Frontend (Svelte 5 + PWA)  ──WebSocket──▶  Cloudflare Workers
   │                                             │
   ├─ WebAuthn (Passkey)                         ├─ D1 (Messages, Users, Devices)
   ├─ WebCrypto (AES-GCM, ECDH P-256, ECDSA)     ├─ KV (Pubkeys, CMKs hot-cache)
   ├─ IndexedDB (encrypted local cache)          ├─ R2 (Recovery-Bundles)
   └─ WebRTC (Voice, encrypted SDP)              └─ Durable Objects (User-Sessions)

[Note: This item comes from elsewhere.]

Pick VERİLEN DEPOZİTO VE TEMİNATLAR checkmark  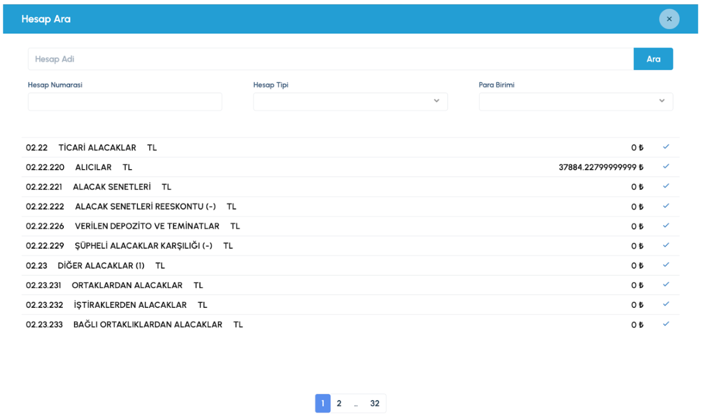click(x=666, y=226)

Voice 1:1 nutzt einen self-hosted coturn-Relay auf Hetzner DE — getrennt von Cloudflare. Der TURN-Relay sieht nur verschlüsselte SRTP-Pakete; Server sieht zu keinem Zeitpunkt entschlüsseltes Medien-Material.

Lizenz

Tri-License-Setup:

• Spec, Docs, Frontend (docs/, frontend/): MIT ODER Apache-2.0 — deine Wahl
• Reference Server (src/): AGPL-3.0-only

Warum: Spec und Frontend sollen sich maximal verbreiten. AGPL beim Server verhindert, dass Hyperscaler eigene SaaS-Forks ohne Code-Beitrag betreiben. Vollständige Erklärung: LICENSE.

Beitragen

PRs willkommen — bitte zuerst docs/CONTRIBUTING.md lesen. Spec-First-Regel: bei Wire-Format-Änderungen erst die Spec, dann der Code.

Contributions benötigen Signed-off-by (Developer Certificate of Origin, Linux-Kernel-Style).

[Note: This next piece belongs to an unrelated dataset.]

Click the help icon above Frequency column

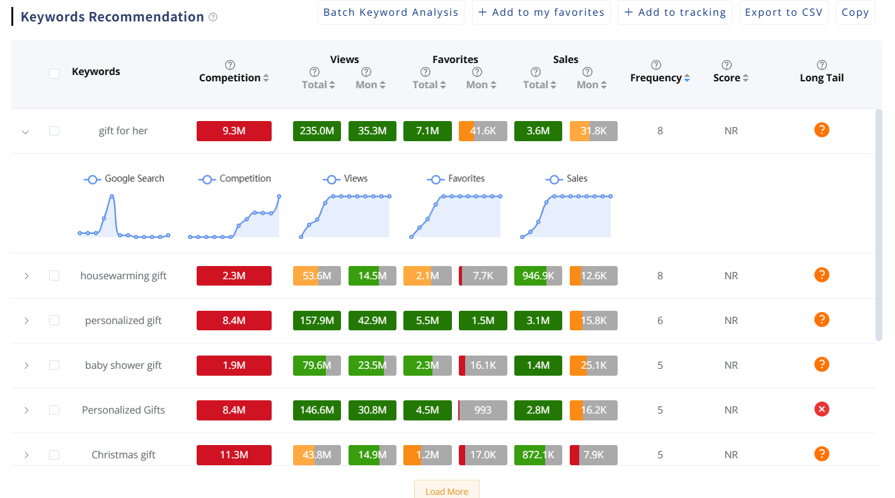(x=656, y=65)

Bug-Reports: GitHub Issues. Security-Vulnerabilities: NICHT als Issue — siehe SECURITY.md.

Was RENEX nicht ist

• Kein Discord-Klon (wir kuratieren, statt 1:1 zu kopieren)
• Kein Crypto/Web3-Wallet (kein Token, keine NFTs)
• Kein Social-Network (kein Feed, kein Algorithmus)
• Kein VC-funded Startup (bootstrap-fähig)
• Kein AI-Tool (explizit ausgeschlossen by design)

Vollständige Liste: docs/VISION.md §12.

Made in Switzerland 🇨🇭 — von Bruno Hochstrasser und Contributors.